Budaya Pejabat Daerah yang Kadang Bikin Geleng-Geleng Kepala

Realita Rakyat

Penulis:            Budi Prathama
Editor:              Fatio Nurul Efendi

Cangkeman.net - Dapat menjadi pejabat negara kerap kali menjadi kebanggaan banyak orang. Siapa sih yang nggak mau digaji oleh negara, memakai fasilitas negara, dan terlebih tidak bekerja dengan memikul barang-barang berat yang diterpa sinar matahari..

Sejatinya menjadi pejabat negara adalah tanggung jawab moral, bekerja di atas undang-undang dan sikap pelayan masyarakat mesti tertanam baik pada setiap pejabat negara. Itu secara prinsip dan memang tertuang dalam lembaran-lembaran administrasi negara. Tapi, apakah benar begitu faktanya? Apakah betul semua pejabat negara (termasuk pejabat daerah) melaksanakan tugas dan kewajibannya secara baik? Menjawab ini tentu masih perlu pengkajian dan penelaan secara bersama.
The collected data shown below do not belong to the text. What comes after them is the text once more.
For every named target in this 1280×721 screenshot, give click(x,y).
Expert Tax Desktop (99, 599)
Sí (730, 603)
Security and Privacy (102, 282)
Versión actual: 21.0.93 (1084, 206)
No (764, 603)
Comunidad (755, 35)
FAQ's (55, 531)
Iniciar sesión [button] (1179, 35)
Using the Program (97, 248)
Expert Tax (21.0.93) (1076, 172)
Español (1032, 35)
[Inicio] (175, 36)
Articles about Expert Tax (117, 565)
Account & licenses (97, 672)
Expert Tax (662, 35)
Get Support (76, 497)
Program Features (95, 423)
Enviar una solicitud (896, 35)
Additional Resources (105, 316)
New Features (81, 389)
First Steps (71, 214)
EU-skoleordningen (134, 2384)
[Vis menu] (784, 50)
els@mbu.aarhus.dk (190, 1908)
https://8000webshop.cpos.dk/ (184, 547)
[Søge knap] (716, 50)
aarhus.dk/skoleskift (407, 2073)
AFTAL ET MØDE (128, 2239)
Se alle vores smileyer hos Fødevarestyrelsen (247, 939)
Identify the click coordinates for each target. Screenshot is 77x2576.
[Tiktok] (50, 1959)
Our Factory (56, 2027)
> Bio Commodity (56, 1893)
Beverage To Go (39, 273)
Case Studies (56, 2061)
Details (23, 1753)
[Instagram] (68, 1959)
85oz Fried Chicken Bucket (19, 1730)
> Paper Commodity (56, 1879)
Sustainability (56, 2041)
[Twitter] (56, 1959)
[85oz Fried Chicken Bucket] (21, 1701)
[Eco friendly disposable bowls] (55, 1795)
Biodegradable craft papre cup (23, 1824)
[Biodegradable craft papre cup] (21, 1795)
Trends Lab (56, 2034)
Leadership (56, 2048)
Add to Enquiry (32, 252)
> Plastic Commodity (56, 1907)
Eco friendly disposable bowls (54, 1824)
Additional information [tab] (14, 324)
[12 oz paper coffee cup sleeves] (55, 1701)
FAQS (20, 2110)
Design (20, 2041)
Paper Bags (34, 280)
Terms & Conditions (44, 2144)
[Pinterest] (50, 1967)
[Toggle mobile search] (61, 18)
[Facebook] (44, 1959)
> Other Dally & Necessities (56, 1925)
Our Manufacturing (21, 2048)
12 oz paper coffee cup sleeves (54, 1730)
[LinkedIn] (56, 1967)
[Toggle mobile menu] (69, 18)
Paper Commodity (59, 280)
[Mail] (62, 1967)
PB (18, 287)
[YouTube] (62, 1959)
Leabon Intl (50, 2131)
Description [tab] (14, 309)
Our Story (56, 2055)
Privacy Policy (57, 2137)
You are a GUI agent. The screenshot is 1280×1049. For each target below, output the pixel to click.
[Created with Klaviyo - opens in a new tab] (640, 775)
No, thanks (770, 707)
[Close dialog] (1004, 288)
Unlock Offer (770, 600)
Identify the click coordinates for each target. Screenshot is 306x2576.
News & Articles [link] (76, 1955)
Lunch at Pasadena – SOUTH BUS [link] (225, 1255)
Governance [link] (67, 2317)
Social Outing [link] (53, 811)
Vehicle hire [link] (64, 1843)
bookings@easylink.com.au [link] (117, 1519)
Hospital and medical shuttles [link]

Pejabat negara bukanlah dewa yang segala tindak lakunya dianggap benar, meskipun ia adalah pimpinan pada sebuah instansi pemerintah. Alih-alih demikian, nyatanya nggak sedikit juga pejabat, khususnya di daerah, mereka justru berperilaku buruk. Mereka nggak bisa membedakan mana tugas negara dan mana urusan peribadi, semua campur aduk dan kerap menjadi budaya yang buruk. Mengaktualisasikan budaya buruk apalagi seorang pemimpin instansi pemerintahan jelas hanya akan memperburuk sistem pemerintahan kita.

Belajar dari berbagai sumber dan survey kecil-kecilan, berikut ini beberapa budaya buruk pejabat daerah yang kadang dianggap sepele, tapi nyatanya merugikan juga lho.

1. Jam karet

Bukan rahasia lagi kalau jam karet di Indonesia itu marak terjadi, tak terkecuali juga di lingkup pemerintahan, termasuk para pejabat daerah. Maksud saya bukan jam karet ke kantor, karena itu ada absensi digital di kantor yang memang disediakan. Apabila telat tentu ada teguran dan terbaca melalui sistem. Tetapi jam karetnya pejabat ketika ingin menghadiri kegiatan. Memang nggak semua seperti itu, sih.

Dulu waktu menjadi mahasiswa, saat mengundang pejabat untuk menghadiri kegiatan atau menjadi pemateri kerap kali mereka memakai jam karet. Bahkan biasamya nanti selesai pembukaan kegiatan, mereka baru tiba dalam acara tersebut, telat dua tiga menit gak jadi soal, tapi ada yang biasa telat sampai satu jam. Jika kondisi seperti ini terus dirawat, maka tidak menutup kemungkinan budaya jam karet di Indonesia makin ketat pula.

2. Urusan pribadi dan kantor campur aduk

Nggak jarang juga para pejabat sering mencampuradukan urusan pribadi dan kantor, tentu kondisi ini bisa bikin kesal bagi yang terlibat dalam urusan tersebut. Tentu pekerjaan kantor nggak akan semulus dijalankan jika urusan-urusan pribadi dibawa-bawa ke kantor, karena bisa jadi bukan hanya satu dua orang bisa kena’ tapi urusannya bisa jadi berkepanjangan. Parahnya jika dengan dalih urusan pribadi justru mengabaikan urusan kantor, jelas kondisi ini mempengaruhi reputasi kantor.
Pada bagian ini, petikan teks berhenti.